@tuckerc surround and commentary would be the obvious ones. I also like quick-scope (highlights the best letters to jump to with f/F/t/T), targets (adds and improves some text objects) and mucomplete. I also use Ultisnips to save myself from latex-induced hand cramps :)

@dalz For whatever reason I haven't taken the time to learn surround and commentary. I think they might be the next on my list of "vim skills" to learn.

quick-scope and targets are new ones for me. I just added quick-scope and I might add targets after I learn surround and commentary.

Thanks for enlightening me!

@tuckerc Lately I am actually doing the opposite, getting rid of plugins I don' t really need/use. But I have to say also lately I added `mbbill/undotree`

@jb I debated on including undotree in my list. I have it installed I just don't use it as often as the other ones on my list (but it is a good tool to have when I need it).

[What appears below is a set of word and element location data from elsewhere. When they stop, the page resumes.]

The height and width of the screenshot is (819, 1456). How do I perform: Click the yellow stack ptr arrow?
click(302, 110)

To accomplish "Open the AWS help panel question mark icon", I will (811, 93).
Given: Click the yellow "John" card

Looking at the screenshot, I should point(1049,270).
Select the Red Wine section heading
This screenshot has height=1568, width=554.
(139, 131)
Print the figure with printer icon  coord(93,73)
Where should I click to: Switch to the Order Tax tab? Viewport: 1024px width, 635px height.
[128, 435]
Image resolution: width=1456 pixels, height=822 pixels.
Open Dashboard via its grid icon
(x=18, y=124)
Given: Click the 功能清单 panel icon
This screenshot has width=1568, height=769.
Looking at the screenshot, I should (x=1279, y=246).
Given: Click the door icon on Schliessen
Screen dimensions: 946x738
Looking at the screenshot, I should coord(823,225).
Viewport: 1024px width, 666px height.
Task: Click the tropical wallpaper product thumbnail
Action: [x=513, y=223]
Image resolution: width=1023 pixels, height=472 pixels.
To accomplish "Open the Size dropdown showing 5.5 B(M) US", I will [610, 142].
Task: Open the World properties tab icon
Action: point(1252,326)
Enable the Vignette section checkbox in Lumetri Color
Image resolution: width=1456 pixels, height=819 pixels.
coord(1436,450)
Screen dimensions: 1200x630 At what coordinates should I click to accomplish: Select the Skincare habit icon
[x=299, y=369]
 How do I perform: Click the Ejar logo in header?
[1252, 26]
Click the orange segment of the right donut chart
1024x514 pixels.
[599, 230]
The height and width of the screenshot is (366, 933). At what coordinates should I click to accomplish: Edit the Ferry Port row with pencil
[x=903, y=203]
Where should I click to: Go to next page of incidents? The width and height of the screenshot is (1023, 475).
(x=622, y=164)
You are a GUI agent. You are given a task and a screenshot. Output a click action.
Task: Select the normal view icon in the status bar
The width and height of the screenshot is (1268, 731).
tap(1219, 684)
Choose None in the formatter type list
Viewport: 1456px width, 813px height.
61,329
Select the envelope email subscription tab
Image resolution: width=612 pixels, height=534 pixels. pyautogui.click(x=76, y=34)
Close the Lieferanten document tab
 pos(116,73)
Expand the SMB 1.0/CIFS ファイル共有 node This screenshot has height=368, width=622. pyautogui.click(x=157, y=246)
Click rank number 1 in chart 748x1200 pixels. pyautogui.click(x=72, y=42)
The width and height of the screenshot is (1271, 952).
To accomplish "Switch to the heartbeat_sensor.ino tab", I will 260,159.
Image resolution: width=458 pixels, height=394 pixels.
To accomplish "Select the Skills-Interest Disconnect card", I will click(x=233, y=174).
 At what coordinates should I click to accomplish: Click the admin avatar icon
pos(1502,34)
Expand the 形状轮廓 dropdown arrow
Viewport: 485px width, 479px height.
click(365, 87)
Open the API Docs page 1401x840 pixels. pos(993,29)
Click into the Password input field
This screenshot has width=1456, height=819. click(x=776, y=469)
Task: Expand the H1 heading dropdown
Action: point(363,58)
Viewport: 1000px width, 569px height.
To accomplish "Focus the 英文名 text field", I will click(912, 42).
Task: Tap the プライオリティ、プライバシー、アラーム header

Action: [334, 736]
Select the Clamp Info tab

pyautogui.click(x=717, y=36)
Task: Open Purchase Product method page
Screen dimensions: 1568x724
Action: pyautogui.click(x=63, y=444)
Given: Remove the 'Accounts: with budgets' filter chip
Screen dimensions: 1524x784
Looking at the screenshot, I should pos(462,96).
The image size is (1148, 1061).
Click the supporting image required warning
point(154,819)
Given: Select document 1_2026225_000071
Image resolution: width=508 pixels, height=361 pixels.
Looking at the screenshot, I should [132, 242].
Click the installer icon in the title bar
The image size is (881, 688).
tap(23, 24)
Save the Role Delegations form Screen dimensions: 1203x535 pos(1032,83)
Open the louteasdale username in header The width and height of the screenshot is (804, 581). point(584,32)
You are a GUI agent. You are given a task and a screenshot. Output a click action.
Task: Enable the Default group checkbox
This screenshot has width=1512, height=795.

@tuckerc Let's see how long undotree sticks with me.

@tuckerc This is v controversial but no vim install is complete for me without NERDTree

@mattrose I agree.

I have NERDTree mapped to `<leader>t` or `,t` because I use it so much. I probably should have included it in my shortlist.

Netrw works in a pinch but I find NERDTree much easier to use and more similar to most modern IDEs.

@tuckerc I actually have NERDTree set to automatically start in gvim and macvim, because that's usually the first thing I do when I open those, but <leader>t sounds a little bit better.